■ Exercise goal ■
Your task is to transcribe, without alteration, the lines from the top of the material below through the line bearing "Screen dimensions: 863x1200", inclusive.

■ Source records ■
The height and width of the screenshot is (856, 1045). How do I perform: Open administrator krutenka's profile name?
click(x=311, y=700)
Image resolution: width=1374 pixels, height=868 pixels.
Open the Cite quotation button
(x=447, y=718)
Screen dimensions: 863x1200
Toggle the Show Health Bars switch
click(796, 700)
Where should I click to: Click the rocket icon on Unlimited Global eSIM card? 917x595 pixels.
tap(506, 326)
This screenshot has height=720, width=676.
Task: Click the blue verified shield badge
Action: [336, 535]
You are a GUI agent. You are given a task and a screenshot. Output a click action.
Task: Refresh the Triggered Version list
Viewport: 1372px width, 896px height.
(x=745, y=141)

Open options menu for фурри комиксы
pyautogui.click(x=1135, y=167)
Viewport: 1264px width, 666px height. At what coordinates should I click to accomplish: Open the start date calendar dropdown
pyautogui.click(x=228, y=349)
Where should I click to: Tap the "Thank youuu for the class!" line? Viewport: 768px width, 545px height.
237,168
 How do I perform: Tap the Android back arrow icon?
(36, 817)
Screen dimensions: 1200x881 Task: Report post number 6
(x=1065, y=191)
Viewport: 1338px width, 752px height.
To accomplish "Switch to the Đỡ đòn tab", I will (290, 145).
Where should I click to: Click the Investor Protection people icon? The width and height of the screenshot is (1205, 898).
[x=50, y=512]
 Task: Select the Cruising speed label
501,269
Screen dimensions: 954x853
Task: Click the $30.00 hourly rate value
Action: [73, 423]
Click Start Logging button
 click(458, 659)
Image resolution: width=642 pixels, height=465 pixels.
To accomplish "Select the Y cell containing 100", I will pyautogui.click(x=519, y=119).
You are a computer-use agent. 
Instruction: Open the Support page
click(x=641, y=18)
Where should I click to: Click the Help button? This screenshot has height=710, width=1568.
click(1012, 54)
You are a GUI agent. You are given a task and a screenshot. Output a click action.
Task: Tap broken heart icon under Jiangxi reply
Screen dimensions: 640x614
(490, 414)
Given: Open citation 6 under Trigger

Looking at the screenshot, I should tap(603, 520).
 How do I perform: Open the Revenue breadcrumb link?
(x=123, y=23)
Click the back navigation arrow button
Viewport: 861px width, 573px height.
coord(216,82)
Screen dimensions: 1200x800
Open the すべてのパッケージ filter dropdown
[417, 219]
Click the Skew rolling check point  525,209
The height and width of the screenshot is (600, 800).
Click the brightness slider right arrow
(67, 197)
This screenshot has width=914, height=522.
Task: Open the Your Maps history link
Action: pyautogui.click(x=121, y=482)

■ Your response ■
The height and width of the screenshot is (856, 1045). How do I perform: Open administrator krutenka's profile name?
click(x=311, y=700)
Image resolution: width=1374 pixels, height=868 pixels.
Open the Cite quotation button
(x=447, y=718)
Screen dimensions: 863x1200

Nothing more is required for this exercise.